[Some records]
□ □ □ □

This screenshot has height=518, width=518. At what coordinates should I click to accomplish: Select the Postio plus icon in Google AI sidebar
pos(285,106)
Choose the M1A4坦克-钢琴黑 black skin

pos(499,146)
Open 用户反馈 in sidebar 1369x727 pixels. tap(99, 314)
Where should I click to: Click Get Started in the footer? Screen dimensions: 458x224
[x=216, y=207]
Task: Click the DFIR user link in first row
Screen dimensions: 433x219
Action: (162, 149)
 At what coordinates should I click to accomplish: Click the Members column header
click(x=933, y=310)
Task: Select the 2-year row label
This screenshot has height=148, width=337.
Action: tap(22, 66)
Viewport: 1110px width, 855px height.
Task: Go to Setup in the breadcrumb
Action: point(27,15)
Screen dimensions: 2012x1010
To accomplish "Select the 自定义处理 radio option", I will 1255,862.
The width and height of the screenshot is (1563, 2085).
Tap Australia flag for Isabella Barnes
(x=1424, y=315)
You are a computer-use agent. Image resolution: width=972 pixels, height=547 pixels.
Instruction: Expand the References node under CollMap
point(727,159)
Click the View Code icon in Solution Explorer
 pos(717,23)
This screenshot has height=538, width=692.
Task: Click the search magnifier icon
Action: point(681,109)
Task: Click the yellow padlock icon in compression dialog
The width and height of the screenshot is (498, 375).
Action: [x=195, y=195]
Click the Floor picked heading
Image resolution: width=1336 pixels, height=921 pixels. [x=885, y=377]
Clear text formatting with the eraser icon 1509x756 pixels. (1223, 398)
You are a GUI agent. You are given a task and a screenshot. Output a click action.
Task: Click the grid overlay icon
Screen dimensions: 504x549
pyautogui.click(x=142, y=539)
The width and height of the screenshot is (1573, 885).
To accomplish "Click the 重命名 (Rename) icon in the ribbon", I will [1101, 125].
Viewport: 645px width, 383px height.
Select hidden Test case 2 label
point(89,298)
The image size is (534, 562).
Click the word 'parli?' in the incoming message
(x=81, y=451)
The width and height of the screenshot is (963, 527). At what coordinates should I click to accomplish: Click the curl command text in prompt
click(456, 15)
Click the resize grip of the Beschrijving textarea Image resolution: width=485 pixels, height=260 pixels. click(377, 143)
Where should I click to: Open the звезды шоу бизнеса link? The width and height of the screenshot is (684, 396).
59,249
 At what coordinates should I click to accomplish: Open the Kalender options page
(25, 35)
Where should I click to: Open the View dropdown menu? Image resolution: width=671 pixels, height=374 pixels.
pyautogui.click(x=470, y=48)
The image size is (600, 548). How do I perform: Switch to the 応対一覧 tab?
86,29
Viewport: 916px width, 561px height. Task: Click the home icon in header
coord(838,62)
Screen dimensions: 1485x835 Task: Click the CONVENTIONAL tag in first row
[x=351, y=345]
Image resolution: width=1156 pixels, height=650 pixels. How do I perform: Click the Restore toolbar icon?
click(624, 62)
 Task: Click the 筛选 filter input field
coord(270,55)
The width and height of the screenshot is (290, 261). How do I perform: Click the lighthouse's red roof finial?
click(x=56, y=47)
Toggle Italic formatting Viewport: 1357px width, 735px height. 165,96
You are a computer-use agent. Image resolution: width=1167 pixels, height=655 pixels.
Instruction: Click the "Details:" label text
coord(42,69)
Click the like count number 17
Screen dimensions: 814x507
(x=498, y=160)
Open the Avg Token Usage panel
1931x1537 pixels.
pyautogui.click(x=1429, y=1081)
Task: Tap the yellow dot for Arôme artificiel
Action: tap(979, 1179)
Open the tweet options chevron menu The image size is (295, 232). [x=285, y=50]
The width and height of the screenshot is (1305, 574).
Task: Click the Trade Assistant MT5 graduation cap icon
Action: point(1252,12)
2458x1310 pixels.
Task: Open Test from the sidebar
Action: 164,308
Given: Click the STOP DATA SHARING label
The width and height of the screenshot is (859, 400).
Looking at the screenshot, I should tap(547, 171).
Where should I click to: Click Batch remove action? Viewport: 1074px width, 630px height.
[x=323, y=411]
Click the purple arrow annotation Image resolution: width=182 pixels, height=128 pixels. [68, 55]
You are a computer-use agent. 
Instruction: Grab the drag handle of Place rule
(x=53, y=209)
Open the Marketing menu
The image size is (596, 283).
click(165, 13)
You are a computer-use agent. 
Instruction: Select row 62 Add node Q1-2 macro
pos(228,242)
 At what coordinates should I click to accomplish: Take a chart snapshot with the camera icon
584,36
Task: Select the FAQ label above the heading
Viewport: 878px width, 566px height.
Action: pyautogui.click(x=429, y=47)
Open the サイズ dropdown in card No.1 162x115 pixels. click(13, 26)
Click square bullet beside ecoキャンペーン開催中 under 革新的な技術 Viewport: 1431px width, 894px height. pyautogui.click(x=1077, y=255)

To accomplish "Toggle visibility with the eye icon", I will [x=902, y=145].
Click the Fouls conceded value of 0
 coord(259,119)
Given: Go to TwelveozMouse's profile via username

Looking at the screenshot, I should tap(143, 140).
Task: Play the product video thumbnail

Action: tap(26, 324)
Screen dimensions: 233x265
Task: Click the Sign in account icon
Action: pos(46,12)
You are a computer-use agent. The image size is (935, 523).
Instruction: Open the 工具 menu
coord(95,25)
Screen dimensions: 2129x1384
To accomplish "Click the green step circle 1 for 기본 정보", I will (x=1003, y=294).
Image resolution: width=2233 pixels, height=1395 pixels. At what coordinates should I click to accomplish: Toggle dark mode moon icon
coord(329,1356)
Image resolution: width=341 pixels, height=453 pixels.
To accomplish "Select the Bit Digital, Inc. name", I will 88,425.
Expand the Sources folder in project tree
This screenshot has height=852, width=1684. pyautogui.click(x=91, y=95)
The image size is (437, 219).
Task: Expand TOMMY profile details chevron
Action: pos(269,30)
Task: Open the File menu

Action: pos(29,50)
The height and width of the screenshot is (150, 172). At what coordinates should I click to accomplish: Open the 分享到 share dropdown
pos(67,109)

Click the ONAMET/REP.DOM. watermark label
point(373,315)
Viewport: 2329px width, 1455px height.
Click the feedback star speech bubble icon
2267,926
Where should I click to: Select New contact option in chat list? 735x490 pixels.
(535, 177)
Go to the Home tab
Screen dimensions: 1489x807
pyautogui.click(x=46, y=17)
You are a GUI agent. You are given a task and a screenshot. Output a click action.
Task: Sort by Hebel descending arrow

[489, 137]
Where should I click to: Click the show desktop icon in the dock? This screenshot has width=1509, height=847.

□ □ □ □

**TO DO**: Output every one of the records above verbatim, with no changes.

**SOLUTION FOR THIS TASK**:
This screenshot has height=518, width=518. At what coordinates should I click to accomplish: Select the Postio plus icon in Google AI sidebar
pos(285,106)
Choose the M1A4坦克-钢琴黑 black skin

pos(499,146)
Open 用户反馈 in sidebar 1369x727 pixels. tap(99, 314)
Where should I click to: Click Get Started in the footer? Screen dimensions: 458x224
[x=216, y=207]
Task: Click the DFIR user link in first row
Screen dimensions: 433x219
Action: (162, 149)
 At what coordinates should I click to accomplish: Click the Members column header
click(x=933, y=310)
Task: Select the 2-year row label
This screenshot has height=148, width=337.
Action: tap(22, 66)
Viewport: 1110px width, 855px height.
Task: Go to Setup in the breadcrumb
Action: point(27,15)
Screen dimensions: 2012x1010
To accomplish "Select the 自定义处理 radio option", I will 1255,862.
The width and height of the screenshot is (1563, 2085).
Tap Australia flag for Isabella Barnes
(x=1424, y=315)
You are a computer-use agent. Image resolution: width=972 pixels, height=547 pixels.
Instruction: Expand the References node under CollMap
point(727,159)
Click the View Code icon in Solution Explorer
 pos(717,23)
This screenshot has height=538, width=692.
Task: Click the search magnifier icon
Action: point(681,109)
Task: Click the yellow padlock icon in compression dialog
The width and height of the screenshot is (498, 375).
Action: [x=195, y=195]
Click the Floor picked heading
Image resolution: width=1336 pixels, height=921 pixels. [x=885, y=377]
Clear text formatting with the eraser icon 1509x756 pixels. (1223, 398)
You are a GUI agent. You are given a task and a screenshot. Output a click action.
Task: Click the grid overlay icon
Screen dimensions: 504x549
pyautogui.click(x=142, y=539)
The width and height of the screenshot is (1573, 885).
To accomplish "Click the 重命名 (Rename) icon in the ribbon", I will [1101, 125].
Viewport: 645px width, 383px height.
Select hidden Test case 2 label
point(89,298)
The image size is (534, 562).
Click the word 'parli?' in the incoming message
(x=81, y=451)
The width and height of the screenshot is (963, 527). At what coordinates should I click to accomplish: Click the curl command text in prompt
click(456, 15)
Click the resize grip of the Beschrijving textarea Image resolution: width=485 pixels, height=260 pixels. click(377, 143)
Where should I click to: Open the звезды шоу бизнеса link? The width and height of the screenshot is (684, 396).
59,249
 At what coordinates should I click to accomplish: Open the Kalender options page
(25, 35)
Where should I click to: Open the View dropdown menu? Image resolution: width=671 pixels, height=374 pixels.
pyautogui.click(x=470, y=48)
The image size is (600, 548). How do I perform: Switch to the 応対一覧 tab?
86,29
Viewport: 916px width, 561px height. Task: Click the home icon in header
coord(838,62)
Screen dimensions: 1485x835 Task: Click the CONVENTIONAL tag in first row
[x=351, y=345]
Image resolution: width=1156 pixels, height=650 pixels. How do I perform: Click the Restore toolbar icon?
click(624, 62)
 Task: Click the 筛选 filter input field
coord(270,55)
The width and height of the screenshot is (290, 261). How do I perform: Click the lighthouse's red roof finial?
click(x=56, y=47)
Toggle Italic formatting Viewport: 1357px width, 735px height. 165,96
You are a computer-use agent. Image resolution: width=1167 pixels, height=655 pixels.
Instruction: Click the "Details:" label text
coord(42,69)
Click the like count number 17
Screen dimensions: 814x507
(x=498, y=160)
Open the Avg Token Usage panel
1931x1537 pixels.
pyautogui.click(x=1429, y=1081)
Task: Tap the yellow dot for Arôme artificiel
Action: tap(979, 1179)
Open the tweet options chevron menu The image size is (295, 232). [x=285, y=50]
The width and height of the screenshot is (1305, 574).
Task: Click the Trade Assistant MT5 graduation cap icon
Action: point(1252,12)
2458x1310 pixels.
Task: Open Test from the sidebar
Action: 164,308
Given: Click the STOP DATA SHARING label
The width and height of the screenshot is (859, 400).
Looking at the screenshot, I should tap(547, 171).
Where should I click to: Click Batch remove action? Viewport: 1074px width, 630px height.
[x=323, y=411]
Click the purple arrow annotation Image resolution: width=182 pixels, height=128 pixels. [68, 55]
You are a computer-use agent. 
Instruction: Grab the drag handle of Place rule
(x=53, y=209)
Open the Marketing menu
The image size is (596, 283).
click(165, 13)
You are a computer-use agent. 
Instruction: Select row 62 Add node Q1-2 macro
pos(228,242)
 At what coordinates should I click to accomplish: Take a chart snapshot with the camera icon
584,36
Task: Select the FAQ label above the heading
Viewport: 878px width, 566px height.
Action: pyautogui.click(x=429, y=47)
Open the サイズ dropdown in card No.1 162x115 pixels. click(13, 26)
Click square bullet beside ecoキャンペーン開催中 under 革新的な技術 Viewport: 1431px width, 894px height. pyautogui.click(x=1077, y=255)

To accomplish "Toggle visibility with the eye icon", I will [x=902, y=145].
Click the Fouls conceded value of 0
 coord(259,119)
Given: Go to TwelveozMouse's profile via username

Looking at the screenshot, I should tap(143, 140).
Task: Play the product video thumbnail

Action: tap(26, 324)
Screen dimensions: 233x265
Task: Click the Sign in account icon
Action: pos(46,12)
You are a computer-use agent. The image size is (935, 523).
Instruction: Open the 工具 menu
coord(95,25)
Screen dimensions: 2129x1384
To accomplish "Click the green step circle 1 for 기본 정보", I will (x=1003, y=294).
Image resolution: width=2233 pixels, height=1395 pixels. At what coordinates should I click to accomplish: Toggle dark mode moon icon
coord(329,1356)
Image resolution: width=341 pixels, height=453 pixels.
To accomplish "Select the Bit Digital, Inc. name", I will 88,425.
Expand the Sources folder in project tree
This screenshot has height=852, width=1684. pyautogui.click(x=91, y=95)
The image size is (437, 219).
Task: Expand TOMMY profile details chevron
Action: pos(269,30)
Task: Open the File menu

Action: pos(29,50)
The height and width of the screenshot is (150, 172). At what coordinates should I click to accomplish: Open the 分享到 share dropdown
pos(67,109)

Click the ONAMET/REP.DOM. watermark label
point(373,315)
Viewport: 2329px width, 1455px height.
Click the feedback star speech bubble icon
2267,926
Where should I click to: Select New contact option in chat list? 735x490 pixels.
(535, 177)
Go to the Home tab
Screen dimensions: 1489x807
pyautogui.click(x=46, y=17)
You are a GUI agent. You are given a task and a screenshot. Output a click action.
Task: Sort by Hebel descending arrow

[489, 137]
Where should I click to: Click the show desktop icon in the dock? This screenshot has width=1509, height=847.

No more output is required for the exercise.